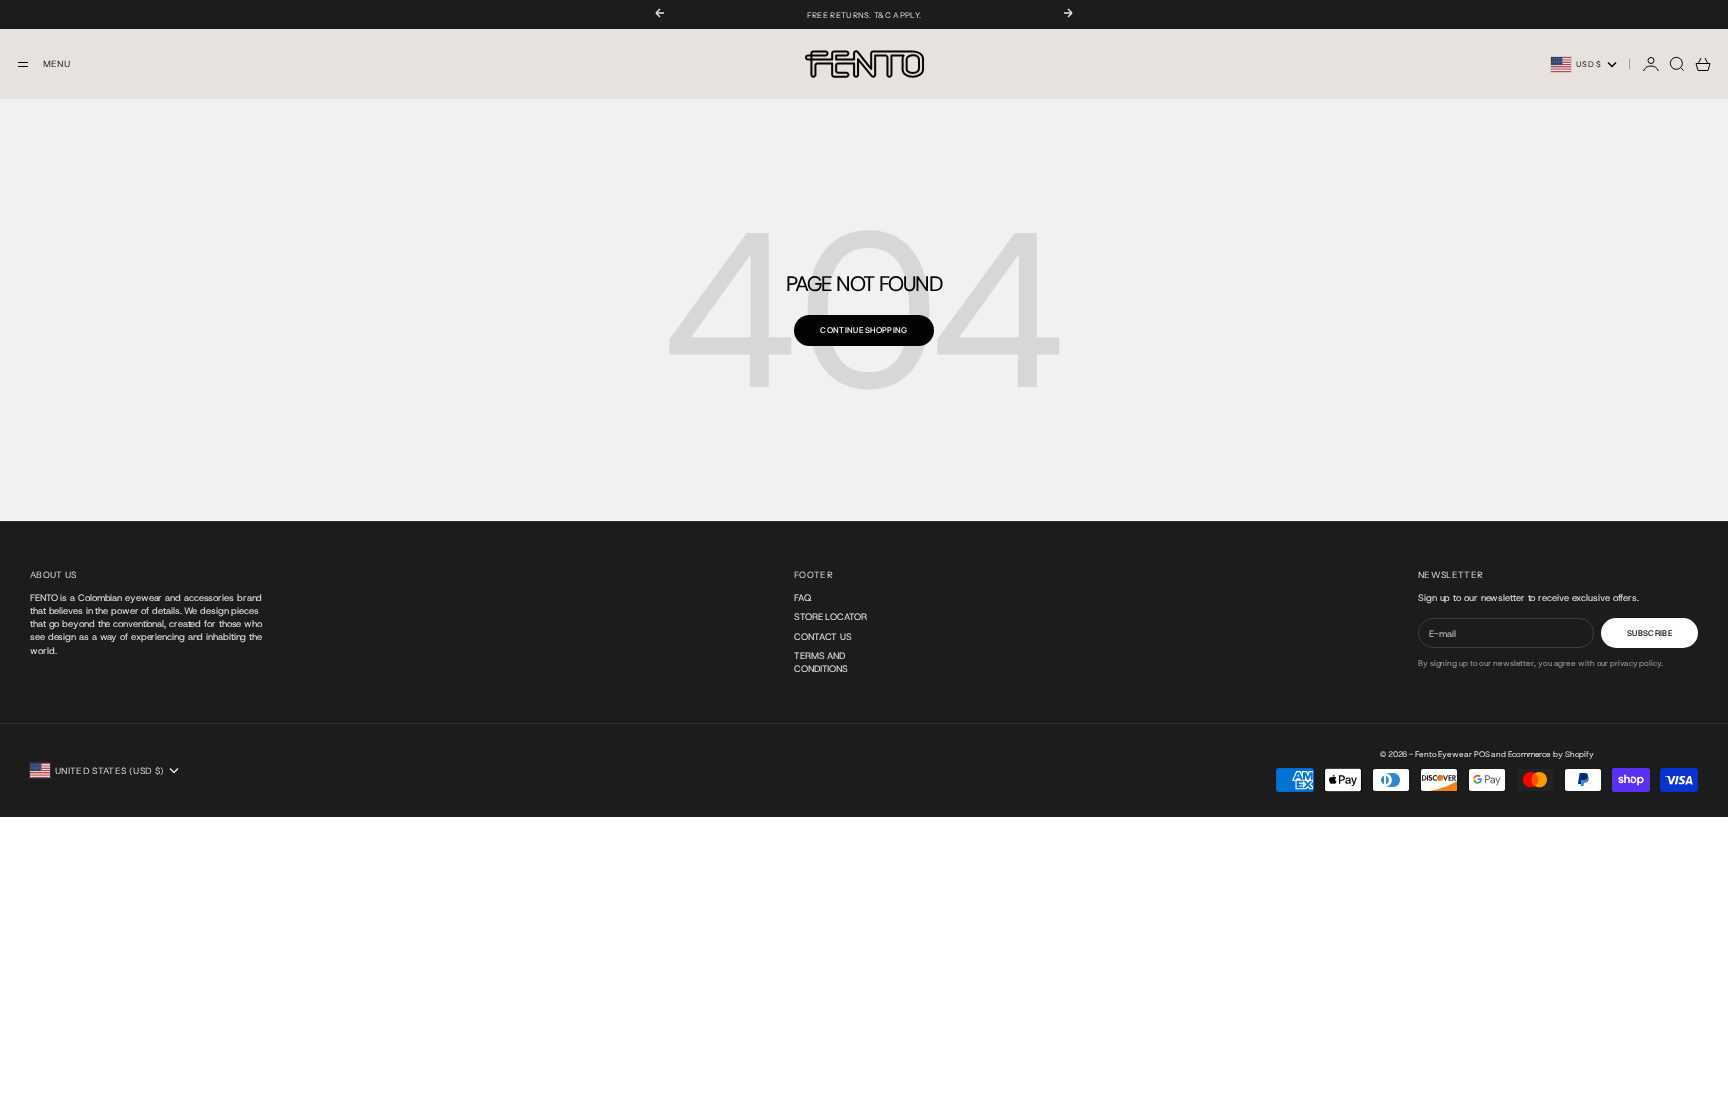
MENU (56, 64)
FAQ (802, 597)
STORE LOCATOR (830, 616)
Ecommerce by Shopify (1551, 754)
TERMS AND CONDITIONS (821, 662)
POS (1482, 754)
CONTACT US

+---+

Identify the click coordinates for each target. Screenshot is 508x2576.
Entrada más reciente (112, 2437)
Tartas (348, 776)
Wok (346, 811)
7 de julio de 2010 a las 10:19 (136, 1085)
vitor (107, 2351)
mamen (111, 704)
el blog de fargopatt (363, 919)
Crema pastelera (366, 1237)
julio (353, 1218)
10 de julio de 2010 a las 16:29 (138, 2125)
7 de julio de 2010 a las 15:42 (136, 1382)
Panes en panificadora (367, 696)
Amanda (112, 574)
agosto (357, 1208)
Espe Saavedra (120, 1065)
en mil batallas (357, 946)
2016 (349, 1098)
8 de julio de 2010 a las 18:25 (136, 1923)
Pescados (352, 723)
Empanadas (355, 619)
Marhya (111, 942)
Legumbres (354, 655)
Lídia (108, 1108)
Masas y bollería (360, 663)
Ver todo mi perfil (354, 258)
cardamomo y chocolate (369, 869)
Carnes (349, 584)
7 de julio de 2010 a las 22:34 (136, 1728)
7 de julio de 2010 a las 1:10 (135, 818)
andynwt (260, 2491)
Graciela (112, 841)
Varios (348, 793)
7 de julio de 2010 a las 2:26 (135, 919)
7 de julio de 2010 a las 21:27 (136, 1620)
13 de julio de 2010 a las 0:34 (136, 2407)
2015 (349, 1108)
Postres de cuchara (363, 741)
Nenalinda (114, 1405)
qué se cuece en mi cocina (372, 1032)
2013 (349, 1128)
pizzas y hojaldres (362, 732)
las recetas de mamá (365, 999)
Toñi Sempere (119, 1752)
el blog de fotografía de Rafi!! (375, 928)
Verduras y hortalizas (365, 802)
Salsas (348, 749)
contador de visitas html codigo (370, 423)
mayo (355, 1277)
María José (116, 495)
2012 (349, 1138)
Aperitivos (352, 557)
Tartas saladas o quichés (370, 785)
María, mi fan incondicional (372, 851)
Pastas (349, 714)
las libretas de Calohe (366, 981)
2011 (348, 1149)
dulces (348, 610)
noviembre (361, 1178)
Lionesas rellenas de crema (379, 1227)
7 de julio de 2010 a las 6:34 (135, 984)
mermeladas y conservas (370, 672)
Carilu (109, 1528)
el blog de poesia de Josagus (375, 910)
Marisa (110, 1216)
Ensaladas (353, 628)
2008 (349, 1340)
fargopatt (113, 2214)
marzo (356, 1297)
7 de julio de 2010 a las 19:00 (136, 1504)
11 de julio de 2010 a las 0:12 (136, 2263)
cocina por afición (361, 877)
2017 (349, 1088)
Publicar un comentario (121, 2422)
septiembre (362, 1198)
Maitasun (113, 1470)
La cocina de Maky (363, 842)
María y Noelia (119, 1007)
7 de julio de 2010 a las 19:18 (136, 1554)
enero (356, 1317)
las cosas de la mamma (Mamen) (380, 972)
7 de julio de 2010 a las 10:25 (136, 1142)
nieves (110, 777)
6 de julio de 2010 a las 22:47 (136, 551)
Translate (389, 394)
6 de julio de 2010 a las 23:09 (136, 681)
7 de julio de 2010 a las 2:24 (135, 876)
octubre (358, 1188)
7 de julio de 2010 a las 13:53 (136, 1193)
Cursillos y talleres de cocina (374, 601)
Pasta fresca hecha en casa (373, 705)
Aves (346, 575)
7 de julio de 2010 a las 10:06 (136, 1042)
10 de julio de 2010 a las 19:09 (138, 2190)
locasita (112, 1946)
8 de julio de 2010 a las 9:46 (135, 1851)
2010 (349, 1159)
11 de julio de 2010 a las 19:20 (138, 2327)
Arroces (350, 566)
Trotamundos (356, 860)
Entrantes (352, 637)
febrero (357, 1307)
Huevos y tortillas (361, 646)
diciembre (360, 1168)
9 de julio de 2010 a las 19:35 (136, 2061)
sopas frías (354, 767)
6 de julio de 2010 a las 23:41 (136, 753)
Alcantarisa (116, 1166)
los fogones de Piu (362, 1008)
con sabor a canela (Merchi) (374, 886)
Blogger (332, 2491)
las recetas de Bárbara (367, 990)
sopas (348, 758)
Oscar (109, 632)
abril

+---+

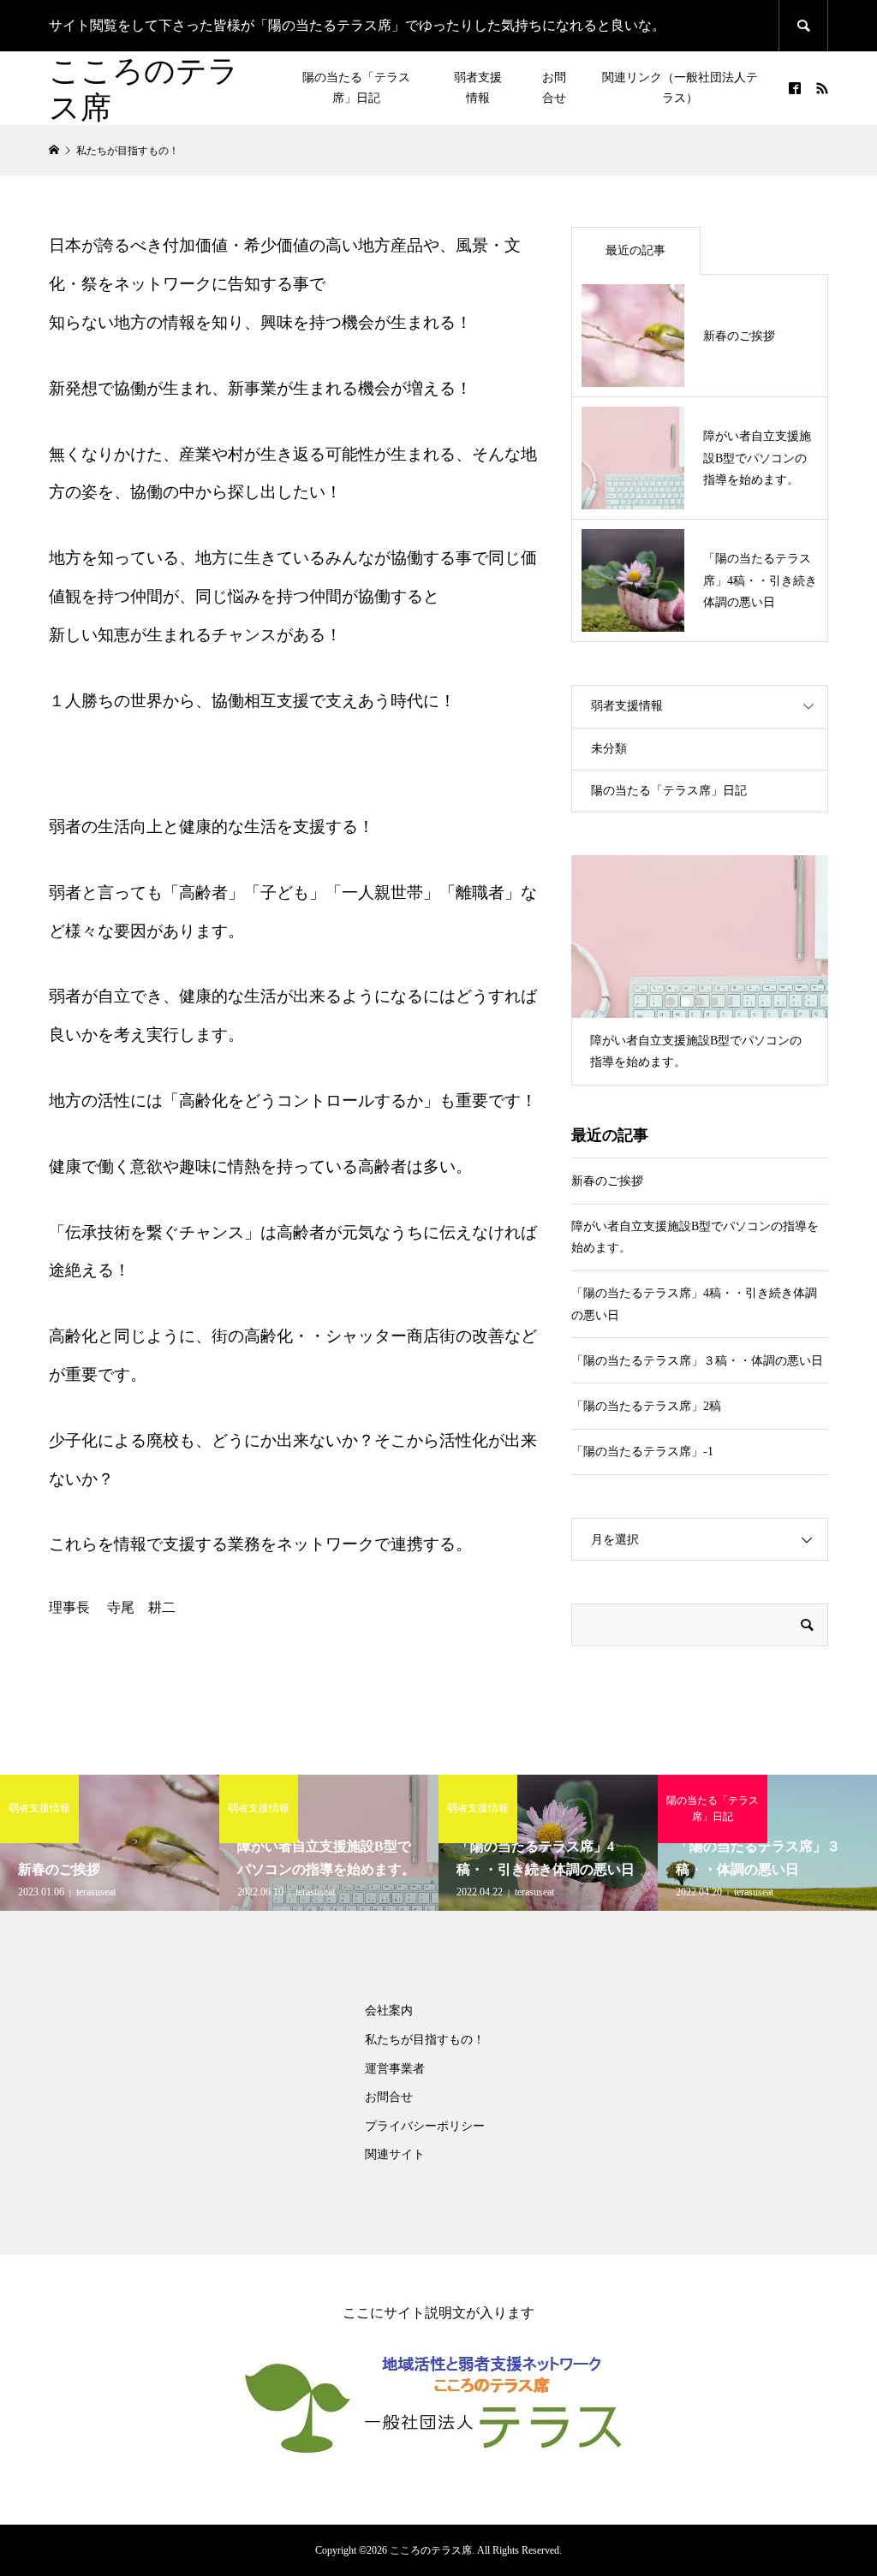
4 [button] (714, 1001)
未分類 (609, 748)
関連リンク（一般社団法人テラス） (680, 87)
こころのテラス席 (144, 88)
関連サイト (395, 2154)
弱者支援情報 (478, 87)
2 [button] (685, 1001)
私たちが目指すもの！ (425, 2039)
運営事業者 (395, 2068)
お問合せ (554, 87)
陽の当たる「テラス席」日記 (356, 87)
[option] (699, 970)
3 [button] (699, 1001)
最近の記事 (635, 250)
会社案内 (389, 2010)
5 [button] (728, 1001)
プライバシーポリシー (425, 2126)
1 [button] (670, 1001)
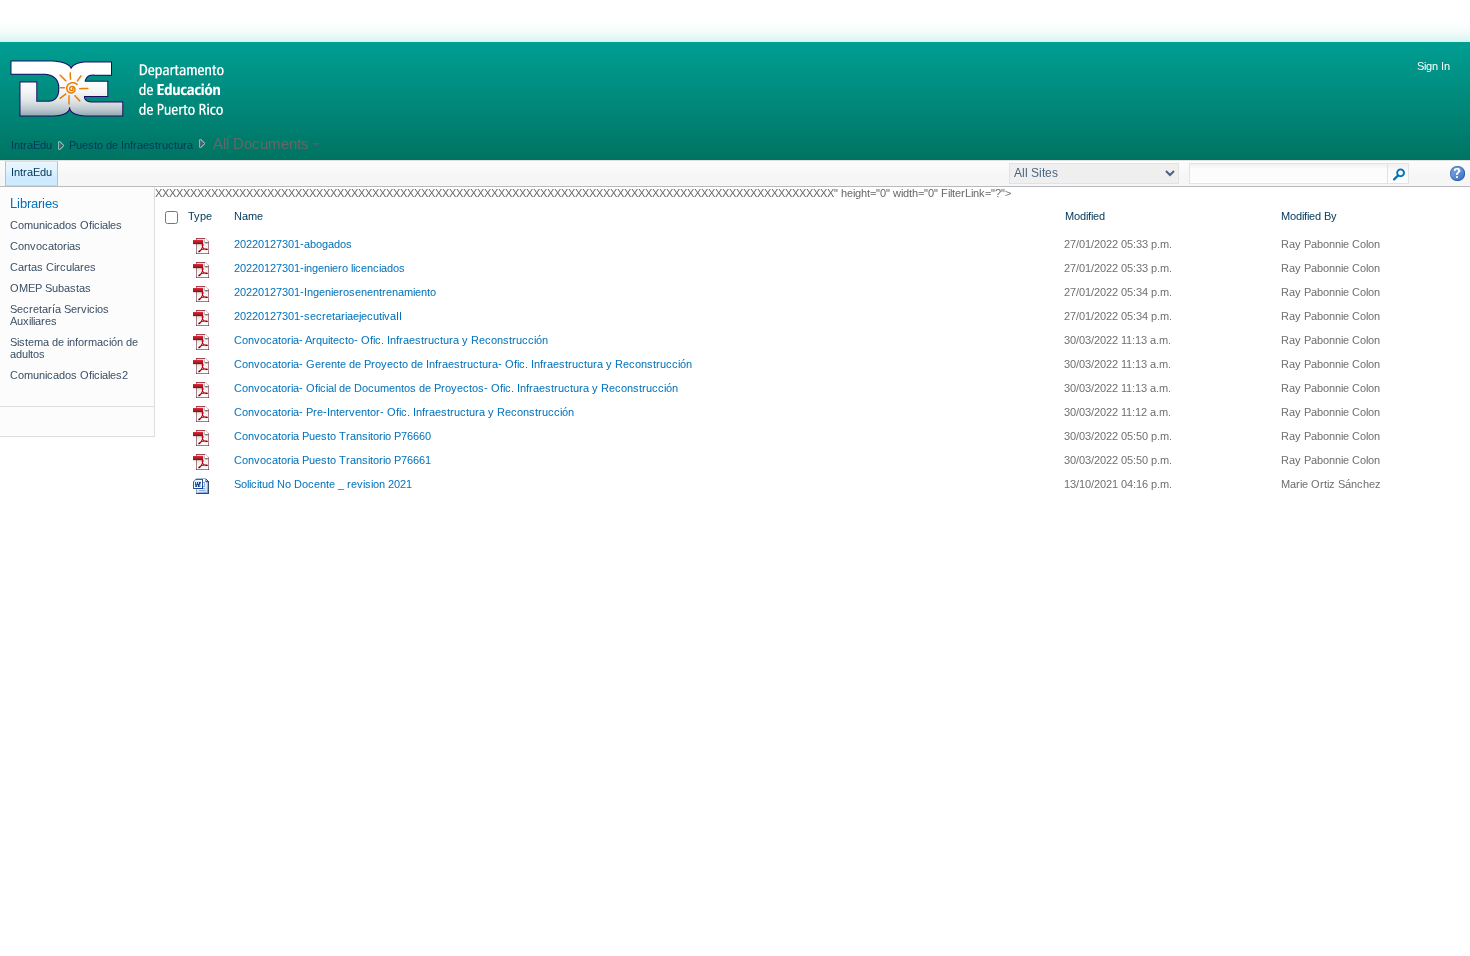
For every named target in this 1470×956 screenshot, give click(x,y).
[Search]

+---+

**Task brief**
Look above for the line with "las recetas de mamá (365, 999)" and the line with "11 de julio de 2010 a las 0:12 (136, 2263)". Write out those two lines and all the lines between them, exactly, and no others.

**Your response**
las recetas de mamá (365, 999)
Toñi Sempere (119, 1752)
el blog de fotografía de Rafi!! (375, 928)
Verduras y hortalizas (365, 802)
Salsas (348, 749)
contador de visitas html codigo (370, 423)
mayo (355, 1277)
María José (116, 495)
2012 (349, 1138)
Aperitivos (352, 557)
Tartas saladas o quichés (370, 785)
María, mi fan incondicional (372, 851)
Pastas (349, 714)
las libretas de Calohe (366, 981)
2011 (348, 1149)
dulces (348, 610)
noviembre (361, 1178)
Lionesas rellenas de crema (379, 1227)
7 de julio de 2010 a las 6:34 (135, 984)
mermeladas y conservas (370, 672)
Carilu (109, 1528)
el blog de poesia de Josagus (375, 910)
Marisa (110, 1216)
Ensaladas (353, 628)
2008 (349, 1340)
fargopatt (113, 2214)
marzo (356, 1297)
7 de julio de 2010 a las 19:00 (136, 1504)
11 de julio de 2010 a las 0:12 (136, 2263)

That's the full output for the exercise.